Wow, shocked at the paycheck I'm getting on Thursday! I actually got paid a lot in guarantees (and I'm the first to disbelieve in them).


----------



## Worcester Sauce (Aug 20, 2014)

Tim In Cleveland said:


> Wow, shocked at the paycheck I'm getting on Thursday! I actually got paid a lot in guarantees (and I'm the first to disbelieve in them).
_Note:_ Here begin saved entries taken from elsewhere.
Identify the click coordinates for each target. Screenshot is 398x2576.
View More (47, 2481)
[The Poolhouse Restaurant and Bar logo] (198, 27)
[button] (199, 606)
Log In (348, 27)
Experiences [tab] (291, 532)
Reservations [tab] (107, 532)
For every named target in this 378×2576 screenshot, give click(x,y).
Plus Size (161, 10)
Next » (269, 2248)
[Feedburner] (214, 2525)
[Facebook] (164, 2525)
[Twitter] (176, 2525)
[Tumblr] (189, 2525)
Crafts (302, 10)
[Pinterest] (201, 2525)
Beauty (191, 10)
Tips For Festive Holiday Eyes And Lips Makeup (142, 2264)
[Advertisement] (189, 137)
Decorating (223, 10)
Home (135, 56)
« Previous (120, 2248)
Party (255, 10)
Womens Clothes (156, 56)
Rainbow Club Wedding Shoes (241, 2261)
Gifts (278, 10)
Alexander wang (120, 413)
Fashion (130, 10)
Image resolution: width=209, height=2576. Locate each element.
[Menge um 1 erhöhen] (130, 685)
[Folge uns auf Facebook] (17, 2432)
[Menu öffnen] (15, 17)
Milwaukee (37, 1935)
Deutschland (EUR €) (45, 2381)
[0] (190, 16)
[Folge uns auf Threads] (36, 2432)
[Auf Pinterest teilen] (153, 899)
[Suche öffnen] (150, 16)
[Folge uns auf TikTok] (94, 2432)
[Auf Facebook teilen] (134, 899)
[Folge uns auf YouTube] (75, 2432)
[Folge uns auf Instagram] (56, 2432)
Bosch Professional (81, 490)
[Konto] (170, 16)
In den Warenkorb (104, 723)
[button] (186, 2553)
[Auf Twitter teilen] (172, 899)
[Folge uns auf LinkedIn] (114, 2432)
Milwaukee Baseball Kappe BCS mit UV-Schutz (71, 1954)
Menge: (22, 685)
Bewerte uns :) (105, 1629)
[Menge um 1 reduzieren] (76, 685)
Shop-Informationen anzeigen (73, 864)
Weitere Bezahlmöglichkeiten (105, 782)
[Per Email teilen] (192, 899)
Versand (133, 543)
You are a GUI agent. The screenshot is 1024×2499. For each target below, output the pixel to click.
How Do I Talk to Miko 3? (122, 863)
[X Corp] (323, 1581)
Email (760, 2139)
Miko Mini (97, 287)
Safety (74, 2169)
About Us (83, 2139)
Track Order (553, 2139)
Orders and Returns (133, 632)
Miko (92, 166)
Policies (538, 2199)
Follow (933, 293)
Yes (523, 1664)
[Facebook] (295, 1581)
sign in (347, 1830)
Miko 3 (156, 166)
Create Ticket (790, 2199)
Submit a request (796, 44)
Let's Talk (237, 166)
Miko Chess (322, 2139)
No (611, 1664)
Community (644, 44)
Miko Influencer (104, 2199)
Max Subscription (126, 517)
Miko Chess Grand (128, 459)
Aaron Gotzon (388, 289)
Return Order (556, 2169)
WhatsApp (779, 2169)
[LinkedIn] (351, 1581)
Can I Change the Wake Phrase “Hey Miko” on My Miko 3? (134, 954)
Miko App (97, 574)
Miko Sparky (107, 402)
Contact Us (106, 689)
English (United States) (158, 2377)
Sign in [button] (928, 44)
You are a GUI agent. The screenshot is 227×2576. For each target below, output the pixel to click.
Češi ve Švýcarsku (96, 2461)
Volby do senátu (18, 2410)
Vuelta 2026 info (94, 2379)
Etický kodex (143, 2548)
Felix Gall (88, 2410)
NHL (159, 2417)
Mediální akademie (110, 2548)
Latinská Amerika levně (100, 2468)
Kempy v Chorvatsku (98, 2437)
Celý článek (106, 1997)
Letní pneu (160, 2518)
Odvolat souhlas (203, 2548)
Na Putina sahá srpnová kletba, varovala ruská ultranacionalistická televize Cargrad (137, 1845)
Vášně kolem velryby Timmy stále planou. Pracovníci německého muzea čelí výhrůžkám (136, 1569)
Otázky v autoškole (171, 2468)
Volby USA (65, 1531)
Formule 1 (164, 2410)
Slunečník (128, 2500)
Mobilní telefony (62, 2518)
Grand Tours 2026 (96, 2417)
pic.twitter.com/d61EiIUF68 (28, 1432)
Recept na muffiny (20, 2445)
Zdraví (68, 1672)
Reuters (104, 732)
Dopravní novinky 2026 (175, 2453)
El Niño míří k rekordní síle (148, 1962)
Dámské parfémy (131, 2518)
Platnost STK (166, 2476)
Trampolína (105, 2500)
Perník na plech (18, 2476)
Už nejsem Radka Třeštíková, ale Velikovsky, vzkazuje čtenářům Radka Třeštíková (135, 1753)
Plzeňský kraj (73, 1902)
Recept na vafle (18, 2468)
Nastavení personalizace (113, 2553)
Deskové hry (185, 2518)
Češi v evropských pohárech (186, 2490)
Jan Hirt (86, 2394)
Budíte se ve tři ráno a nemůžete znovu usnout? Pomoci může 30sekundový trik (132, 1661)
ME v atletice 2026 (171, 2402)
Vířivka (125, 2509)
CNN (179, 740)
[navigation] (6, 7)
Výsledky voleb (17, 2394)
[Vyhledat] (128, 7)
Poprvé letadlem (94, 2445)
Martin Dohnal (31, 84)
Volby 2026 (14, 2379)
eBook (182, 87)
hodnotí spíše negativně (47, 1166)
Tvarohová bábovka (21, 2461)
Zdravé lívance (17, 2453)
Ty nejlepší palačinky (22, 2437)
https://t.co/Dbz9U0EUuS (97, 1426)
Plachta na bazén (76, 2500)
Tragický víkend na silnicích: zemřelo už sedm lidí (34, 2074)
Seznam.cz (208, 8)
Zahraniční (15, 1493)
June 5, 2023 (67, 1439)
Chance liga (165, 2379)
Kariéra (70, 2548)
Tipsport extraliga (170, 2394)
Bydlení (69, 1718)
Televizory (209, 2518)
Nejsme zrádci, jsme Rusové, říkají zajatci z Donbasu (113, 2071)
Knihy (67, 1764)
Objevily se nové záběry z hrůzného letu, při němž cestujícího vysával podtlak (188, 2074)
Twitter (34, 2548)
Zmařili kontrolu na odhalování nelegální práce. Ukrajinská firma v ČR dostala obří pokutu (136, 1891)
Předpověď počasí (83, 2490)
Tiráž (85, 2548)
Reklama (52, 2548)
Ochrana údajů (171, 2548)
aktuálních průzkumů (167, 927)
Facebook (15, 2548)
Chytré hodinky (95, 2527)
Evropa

That is great. There have been numerous reports of folks getting their guarantees this time around. I wonder what is different....have Uber's systems been improved? Is Uber actually giving a shit this time? Perhaps the backlash from all the previous guarantees that went unpaid is finally being heard. Anyone's guess, but there sure seems to be some positive signs this time. Glad you received what you earned Tim...


----------



## Chicago-uber (Jun 18, 2014)

Really? Maybe I should start signing up for these guarantees.


----------



## Brian-drives (Jan 13, 2015)

How much $$?
You don't have to be exact .
Just a ballpark number . 
I would like to start driving again, but at 95 cents , don't know if it's worth it.


----------



## Raquel (Jan 9, 2015)

Tim In Cleveland said:


> Wow, shocked at the paycheck I'm getting on Thursday! I actually got paid a lot in guarantees (and I'm the first to disbelieve in them).


Great news..!!!


----------



## caspiy257 (Aug 19, 2014)

How long is "guarantee" will continue?


----------



## Sweet Ping (Jan 20, 2015)

Try not to spend it too quickly 
Those guarantees won't last


----------



## caspiy257 (Aug 19, 2014)

One more question: is "guarantee" offered to new drivers, who enrolled after lowering prices?


----------



## Superunknown (Nov 15, 2014)

Good for you, Tim from the Land of Cleve!

To the rest of you I say enjoy these guarantees while they last, as seeing how Uber is paying through the nose for these guarantee subsidies I would be very surprised if they last past Jan 31st. Just my prediction.


----------



## bradley8795 (Jan 2, 2015)

caspiy257 said:


> One more question: is "guarantee" offered to new drivers, who enrolled after lowering prices?


Yes they are, I drive in another area but changed my area for the guarantees. I doubt with the rate reduction that it will help though.


----------